Ефим, повзрослев много имел дела с
такими как эта длинноногими блондинками моделями, они ему как
правило очень нравились. Для него самого представлялось довольно
странным, что он в результате остановился на не очень высокой, хотя
и стройной мулатке Софи. Впрочем, где она эта Софи, а Наташа вот
идет, покачивая бедрами.
Ему почему-то захотелось понять, что
это с нею, или что не так с ним, хотя могло быть, что сорок четыре
года назад они, например, повздорили? А может вообще не дружили, не
разговаривали? Это совершенно выветрилось из памяти, вытесненное
круговоротом лиц и событий. Саму-то Наташу он более или менее
помнил, точнее вспомнил, увидев - сразу узнал, но не мог вспомнить
никаких обстоятельств с нею связанных.
Он сначала прикинул, что может быть
нужно «наехать» на нее по пятому пункту, дескать, что это ты Наташа
не уважаешь меня как еврея? Как нехорошо, какая ты после этого
комсомолка, в нашей страны все равны и евреи, и чукчи! Но потом он
решил, что это вряд ли будет хорошей идеей, ведь по паспорту-то он
русский, эта мама у него записана с детства еврейкой, а папа тот
вовсе оказался немцем, отнюдь не арийской наружности.
Поэтому он решил зайти с темы
учебы:
- Наташа, ты как к контрольной
подготовилась? – спросил он озабоченным тоном.
- Ой, Гофман, не напоминай, - махнула
на него рукой юная дева и сморщила свое красивое личико без грамма
косметики.
- Прости, Наташенька, - затараторил
Фима, тут же вспоминая наконец, что в школе они часто называли друг
друга по фамилиям. – Я сам, знаешь, пришел и только сейчас
вспомнил, что у нас должна состоятся контрольная по русскому языку,
будь он проклят.
Наташа, заинтересованная его
экспрессией, или ласковым к ней обращением – не просто Наташа, а
Наташенька, наконец снизошла до того, чтобы посмотреть на него
сверху вниз.
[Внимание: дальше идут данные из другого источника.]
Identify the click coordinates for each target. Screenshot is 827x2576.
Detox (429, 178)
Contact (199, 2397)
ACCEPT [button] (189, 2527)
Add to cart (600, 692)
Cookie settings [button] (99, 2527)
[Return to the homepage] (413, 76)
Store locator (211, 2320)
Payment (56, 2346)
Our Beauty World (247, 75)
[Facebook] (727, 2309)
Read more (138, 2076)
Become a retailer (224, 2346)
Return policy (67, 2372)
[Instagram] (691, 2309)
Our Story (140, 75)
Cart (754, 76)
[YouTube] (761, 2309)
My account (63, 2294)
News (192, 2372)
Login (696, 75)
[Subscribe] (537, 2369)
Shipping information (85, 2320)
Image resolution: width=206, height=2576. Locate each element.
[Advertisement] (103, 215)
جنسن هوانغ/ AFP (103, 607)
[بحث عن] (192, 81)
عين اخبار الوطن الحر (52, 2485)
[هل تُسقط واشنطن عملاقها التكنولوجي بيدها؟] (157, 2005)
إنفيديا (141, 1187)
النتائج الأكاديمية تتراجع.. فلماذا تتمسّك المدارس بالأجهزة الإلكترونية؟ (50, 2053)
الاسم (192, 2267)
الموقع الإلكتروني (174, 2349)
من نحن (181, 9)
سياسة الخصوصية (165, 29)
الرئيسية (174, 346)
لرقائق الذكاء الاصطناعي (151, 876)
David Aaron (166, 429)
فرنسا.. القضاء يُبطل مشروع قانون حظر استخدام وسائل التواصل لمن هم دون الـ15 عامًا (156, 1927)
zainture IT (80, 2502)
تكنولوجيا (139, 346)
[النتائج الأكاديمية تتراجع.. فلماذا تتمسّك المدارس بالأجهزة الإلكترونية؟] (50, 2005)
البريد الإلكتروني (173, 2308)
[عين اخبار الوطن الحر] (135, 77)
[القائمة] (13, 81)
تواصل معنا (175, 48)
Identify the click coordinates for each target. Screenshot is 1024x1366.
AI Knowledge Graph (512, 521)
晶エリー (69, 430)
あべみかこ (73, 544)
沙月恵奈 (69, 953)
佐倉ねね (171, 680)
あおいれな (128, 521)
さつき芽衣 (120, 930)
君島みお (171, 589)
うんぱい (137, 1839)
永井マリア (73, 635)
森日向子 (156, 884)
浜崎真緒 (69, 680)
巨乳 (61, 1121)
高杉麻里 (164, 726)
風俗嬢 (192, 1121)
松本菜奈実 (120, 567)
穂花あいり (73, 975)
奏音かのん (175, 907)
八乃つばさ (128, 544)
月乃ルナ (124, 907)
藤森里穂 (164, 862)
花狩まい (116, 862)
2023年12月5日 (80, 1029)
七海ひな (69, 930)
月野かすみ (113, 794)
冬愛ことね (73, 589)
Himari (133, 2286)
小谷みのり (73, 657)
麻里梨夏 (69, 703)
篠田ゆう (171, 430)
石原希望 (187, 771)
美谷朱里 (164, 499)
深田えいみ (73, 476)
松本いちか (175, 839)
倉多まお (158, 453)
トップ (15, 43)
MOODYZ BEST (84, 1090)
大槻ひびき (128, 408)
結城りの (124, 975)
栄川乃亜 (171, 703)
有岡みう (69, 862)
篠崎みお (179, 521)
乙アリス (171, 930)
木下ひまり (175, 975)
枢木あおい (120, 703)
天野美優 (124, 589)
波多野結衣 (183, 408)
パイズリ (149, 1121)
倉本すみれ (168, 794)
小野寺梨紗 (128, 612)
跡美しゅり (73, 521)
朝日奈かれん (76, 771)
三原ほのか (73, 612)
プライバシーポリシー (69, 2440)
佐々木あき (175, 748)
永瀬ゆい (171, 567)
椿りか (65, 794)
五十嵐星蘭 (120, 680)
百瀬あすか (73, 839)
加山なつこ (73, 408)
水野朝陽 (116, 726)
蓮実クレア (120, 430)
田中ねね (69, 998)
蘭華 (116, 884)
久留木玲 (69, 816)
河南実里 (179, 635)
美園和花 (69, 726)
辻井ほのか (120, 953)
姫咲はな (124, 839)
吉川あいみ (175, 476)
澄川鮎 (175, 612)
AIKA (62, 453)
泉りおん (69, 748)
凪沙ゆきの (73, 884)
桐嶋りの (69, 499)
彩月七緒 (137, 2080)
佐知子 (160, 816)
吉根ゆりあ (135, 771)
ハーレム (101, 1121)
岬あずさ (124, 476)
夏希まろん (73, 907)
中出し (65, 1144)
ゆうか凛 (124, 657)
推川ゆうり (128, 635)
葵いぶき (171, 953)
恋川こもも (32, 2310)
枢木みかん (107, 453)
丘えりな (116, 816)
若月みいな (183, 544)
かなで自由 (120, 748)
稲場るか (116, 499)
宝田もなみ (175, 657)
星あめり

В младших классах она сначала была довольно маленькой
и, постепенно подрастая, стала перемещаться в строю на физкультуре
и линейке все правее и правее с каждым годом и наконец высилась
самой первой, что поделать, дети росли неравномерно, одна девочка
из их класса в первом - была самой крупной, а к седьмому оказалась
чуть не карлицей.
- Приходишь в школу и сразу
становится ясно, что русский язык слишком сложен даже для Пушкина,
солнца русской поэзии, - продолжал чисто на автомате Фима охмурять
юную красавицу, - Александр Сергеич сам в этом признавался. А мы же
еще дети, как нам-то с тобой быть… Наташа?